··· EXTRAIT DU DOCUMENT
October 25 2023, 10:33am

Posted by Pierre Lurçat

“Never again” : Qu’auraient dit Golda Meir et Menahem Begin après le 7 octobre 2023 ?

France Culture a rediffusé samedi dernier la belle émission qu’Elodie Maillot a consacrée à Golda Meir, à laquelle j’ai eu plaisir à participer. En la réécoutant, je me suis demandé ce qu’elle aurait pensé des événements terribles qu’Israël a vécus depuis le 7 octobre. Je n’ai aucun doute qu’elle aurait réagi avec une force et une détermination à la hauteur de l’événement. Je me souviens bien sûr du reproche qui lui a été fait au lendemain de la guerre de Kippour, de n’avoir pas mobilisé les réservistes et de s’être abstenue de lancer une attaque préventive contre l’Egypte et la Syrie. L’écho de ces reproches est très présent aujourd’hui, dans le débat public en Israël, à travers les critiques lancées contre le gouvernement de Nétanyahou, qui n’a pas su éviter la sanglante attaque du 7 octobre.

 

Mais c’est à la Golda Meir d’après la surprise initiale que je pense aujourd’hui. Celle qui a su encourager son peuple et mener la contre-offensive avec une fermeté inébranlable, y compris lorsque les Etats-Unis ont fait pression sur Israël. Je repense à cet épisode, qu’on a rappelé récemment, durant lequel la troisième armée égyptienne, encerclée dans le Sinaï, s’est trouvée à court de provisions d’eau. Face aux demandes incessantes des Américains, pour qu’Israël laisse passer un ravitaillement pour les soldats égyptiens encerclés, Golda a rétorqué : “Qu’ils nous rendent d’abord nos soldats prisonniers !” Et elle a eu gain de cause.

 

Le 7 octobre 2023 a été, selon le mot de mon ami journaliste Michel Gurfinkiel, “à la fois notre 11 septembre, notre second Kippour et un terrible rappel de la Shoah”. Dans ces trois événements historiques, c’est évidemment le dernier qui est le plus difficile à revivre pour la conscience nationale israélienne. Les images d’enfants terrorisés, de grands-mères emmenées en captivité par les bourreaux du Hamas et de corps martyrisés évoquent un passé qu’on pensait – bien à tort – être entièrement révolu. “Never again !” s’était exclamé Menahem Begin, avant de lancer l’audacieuse opération Osirak, pour annihiler la centrale nucléaire construite avec l’aide de la France.
······
··· EXTRAIT DE DONNÉES
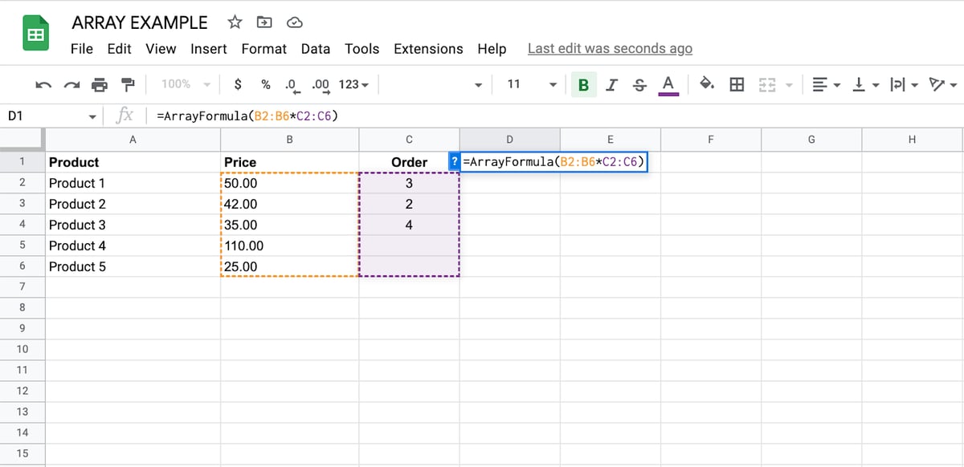Click the Last edit was seconds ago link
Image resolution: width=964 pixels, height=467 pixels.
pyautogui.click(x=610, y=48)
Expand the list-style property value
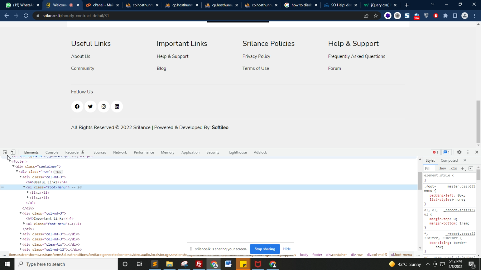This screenshot has height=270, width=481. tap(453, 200)
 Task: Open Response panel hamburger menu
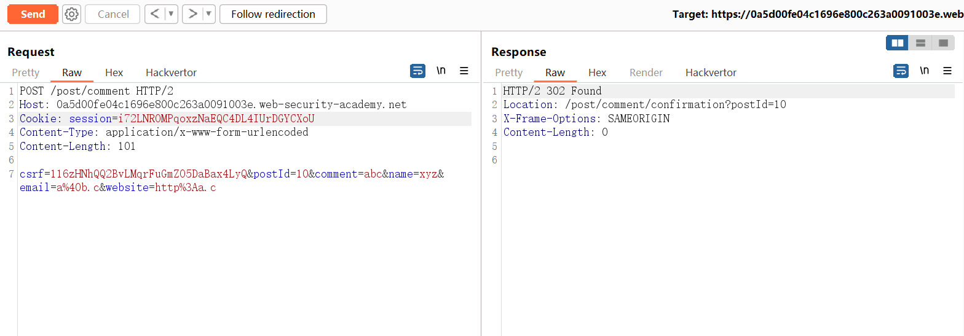pos(947,71)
······
» CONSIGNE
Prolongez le billet sur Golda Meir, Menahem Begin et le 7 octobre 2023 en reprenant après sa dernière phrase.

» RÉSULTAT DE L'EXERCICE
 

Never again !”, ce n’est pas seulement le cri du cœur de Begin, qui était véritablement habité par la Shoah, dans laquelle avaient péri un grand nombre de ses proches. C’était la croyance de tout un peuple, qui pensait vraiment avoir échappé pour toujours au risque d’être à nouveau victimes de tortionnaires et d’assassins de la trempe des nazis. Dans l’éthos sioniste, la figure du “Nouveau Juif’ signifie essentiellement cela : ne plus jamais se laisser “mener à l’abattoir” sans combattre ! Mourir, peut-être, mais les armes à la main. A cet égard, on peut dire que la réaction des Israéliens pendant et après l’attaque du 7 octobre n’a pas failli au serment implicite du “Never more” (qui n’est pas seulement celui des soldats, mais aussi des civils).

 

Et David Ben Gourion ? Le père fondateur aurait peut-être été lui aussi surpris, et sûrement terriblement affecté par la capacité des terroristes du Hamas à pénétrer sur le territoire souverain de l’Etat d’Israël pour y accomplir leurs exactions. Mais il aurait certainement su réagir avec une vigueur biblique qui fait cruellement défaut à nos dirigeants actuels, toutes tendances confondues. Oui, c’est bien dans la Bible – qui était son livre de chevet, parmi tant d’autres – que le “vieux Lion” aurait cherché l’inspiration pour rendre au centuple le coup porté à Israël par les assassins de Gaza. Et c’est dans la Bible qu’il aurait pu trouver la justification à la riposte israélienne, peut-être en citant les mots du roi David dans les Psaumes : “Je poursuis mes ennemis, je les atteins ; point de relâche que je ne les aie détruits”.

P. Lurçat

 

J’invite mes lecteurs à découvrir la Bibliothèque sioniste, collection que j’ai fondée en 2021 pour faire connaître les écrits des Pères fondateurs de l’Etat d’Israël.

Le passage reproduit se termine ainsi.